從上面程式碼我們可以看出Batch的策略:
1。如果是同步傳送,每次去佇列取,RecordBatch都會為空。這個時候,訊息就不會batch,一個Record形成一個RecordBatch

2。Producer 入隊速率 < Sender出隊速率 && lingerMs = 0 ,訊息也不會被batch

3。Producer 入隊速率 > Sender出對速率, 訊息會被batch

4。lingerMs > 0,這個時候Sender會等待,直到lingerMs > 0 或者 佇列滿了,或者超過了一個RecordBatch的最大值,就會發送。

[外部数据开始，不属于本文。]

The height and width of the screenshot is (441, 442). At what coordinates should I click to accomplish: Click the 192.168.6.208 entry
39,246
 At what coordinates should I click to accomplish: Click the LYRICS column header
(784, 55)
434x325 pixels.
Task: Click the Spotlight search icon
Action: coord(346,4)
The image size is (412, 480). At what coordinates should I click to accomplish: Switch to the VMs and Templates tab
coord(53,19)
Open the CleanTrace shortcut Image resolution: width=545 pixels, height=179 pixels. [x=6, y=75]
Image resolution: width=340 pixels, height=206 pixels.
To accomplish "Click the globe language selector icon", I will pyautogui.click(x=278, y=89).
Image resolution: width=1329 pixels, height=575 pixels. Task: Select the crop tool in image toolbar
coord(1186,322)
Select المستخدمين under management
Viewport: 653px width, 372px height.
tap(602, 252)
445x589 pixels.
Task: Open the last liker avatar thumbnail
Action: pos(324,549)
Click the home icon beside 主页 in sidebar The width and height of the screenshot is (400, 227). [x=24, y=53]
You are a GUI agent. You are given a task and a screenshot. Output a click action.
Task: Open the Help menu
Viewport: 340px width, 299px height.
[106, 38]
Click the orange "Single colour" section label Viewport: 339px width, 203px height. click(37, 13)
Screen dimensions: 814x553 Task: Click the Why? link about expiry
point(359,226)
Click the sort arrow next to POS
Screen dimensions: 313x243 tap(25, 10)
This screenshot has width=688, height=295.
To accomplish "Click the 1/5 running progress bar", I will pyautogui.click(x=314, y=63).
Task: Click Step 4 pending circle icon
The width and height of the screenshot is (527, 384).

這個邏輯在RecordAccumulator的ready函式裡面。

    public ReadyCheckResult ready(Cluster cluster, long nowMs) {
        Set<Node> readyNodes = new HashSet<Node>();
        long nextReadyCheckDelayMs = Long.MAX_VALUE;
        boolean unknownLeadersExist = false;

        boolean exhausted = this.free.queued() > 0;
        for (Map.Entry<TopicPartition, Deque<RecordBatch>> entry : this.batches.entrySet()) {
            TopicPartition part = entry.getKey();
            Deque<RecordBatch> deque = entry.getValue();

            Node leader = cluster.leaderFor(part);
            if (leader == null) {
                unknownLeadersExist = true;
            } else if (!readyNodes.contains(leader)) {
                synchronized (deque) {
                    RecordBatch batch = deque.peekFirst();
                    if (batch != null) {
                        boolean backingOff = batch.attempts > 0 && batch.lastAttemptMs + retryBackoffMs > nowMs;
                        long waitedTimeMs = nowMs - batch.lastAttemptMs;
                        long timeToWaitMs = backingOff ? retryBackoffMs : lingerMs;
                        long timeLeftMs = Math.max(timeToWaitMs - waitedTimeMs, 0);
                        boolean full = deque.size() > 1 || batch.records.isFull();
                        boolean expired = waitedTimeMs >= timeToWaitMs;
                        boolean sendable = full || expired || exhausted || closed || flushInProgress();  //關鍵的一句話
                        if (sendable && !backingOff) {
                            readyNodes.add(leader);
                        } else {

                            nextReadyCheckDelayMs = Math.min(timeLeftMs, nextReadyCheckDelayMs);
                        }
                    }
                }
            }
        }

        return new ReadyCheckResult(readyNodes, nextReadyCheckDelayMs, unknownLeadersExist);
    }

為什麼是Deque?

在上面我們看到,訊息佇列用的是一個“雙端佇列“,而不是普通的佇列。
一端生產,一端消費,用一個普通的佇列不就可以嗎,為什麼要“雙端“呢?

這其實是為了處理“傳送失敗,重試“的問題:當訊息傳送失敗,要重發的時候,需要把訊息優先放入佇列頭部重新發送,這就需要用到雙端佇列,在頭部,而不是尾部加入。

當然,即使如此,該訊息發出去的順序,還是和Producer放進去的順序不一致了。